Fix bug due to precision in CategoricalMatrix._get_col_stds #391

mlondschien · 2024-09-18T08:51:38Z

This fixes a bug in CategoricalMatrix._get_col_stds: We observed that if using float32 precision, we'd sometimes get nans as standard deviations for constant categorical columns.
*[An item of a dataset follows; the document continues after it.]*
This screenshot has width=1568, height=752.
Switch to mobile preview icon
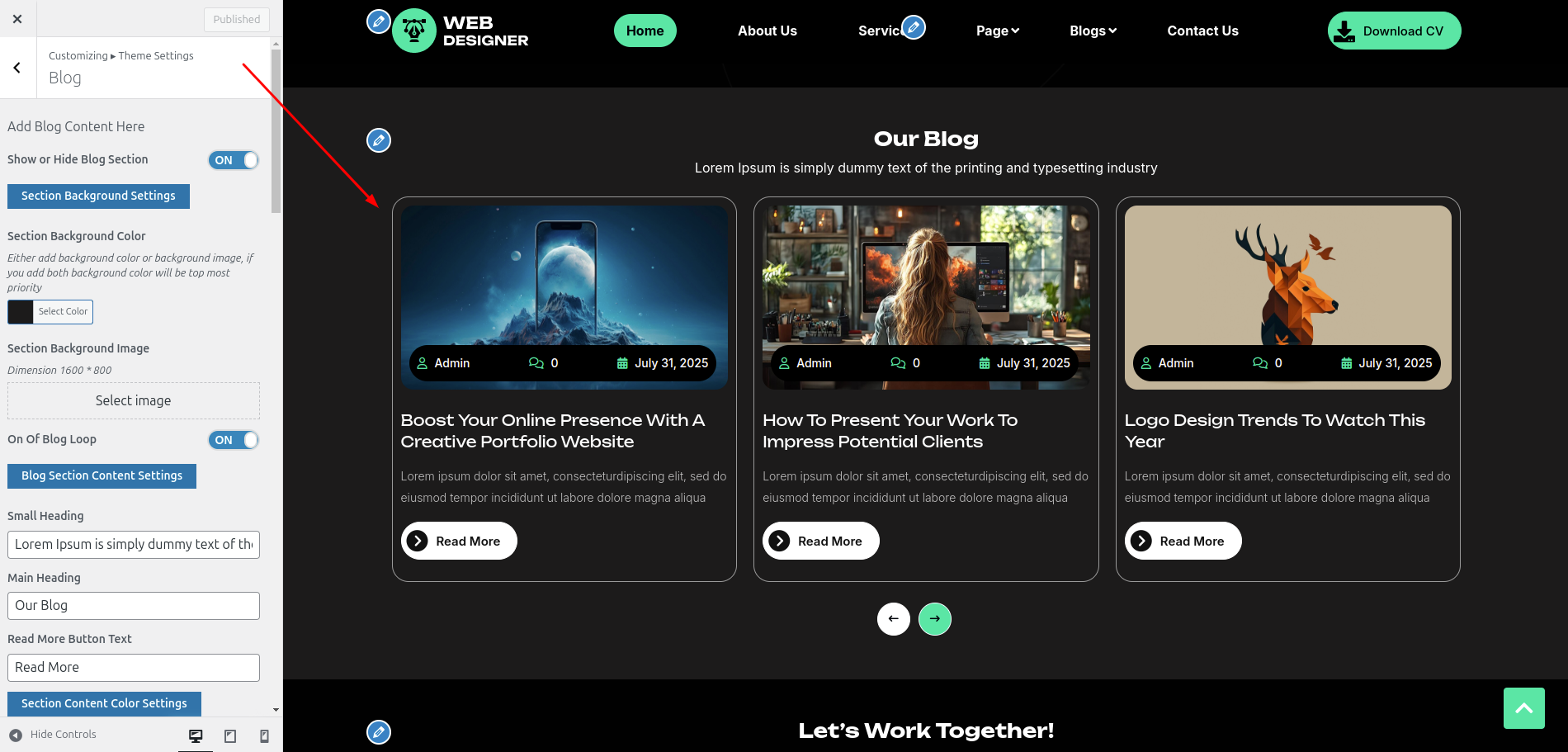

This would then lead to nan in P1 and P2 here.

To reproduce:

import numpy as np
import tabmat
import pandas as pd
import glum

n = 1_234_456
rng = np.random.default_rng(0)
p = 0.00001

x = rng.choice([0, 1], p=[p, 1-p], size=n)
cat = pd.Categorical.from_codes(x, categories=np.array(range(3), dtype=np.int32))
mat = tabmat.CategoricalMatrix(cat, column_name="cat", dtype=np.float32)

y = np.random.choice([0, 1], size=n).astype(np.float32)

weights = np.ones(n, dtype=np.float32)
weights /= weights.sum()

X, means, col_stds = mat.standardize(weights, True, True)
print(f"means: {means}, col_stds: {col_stds}")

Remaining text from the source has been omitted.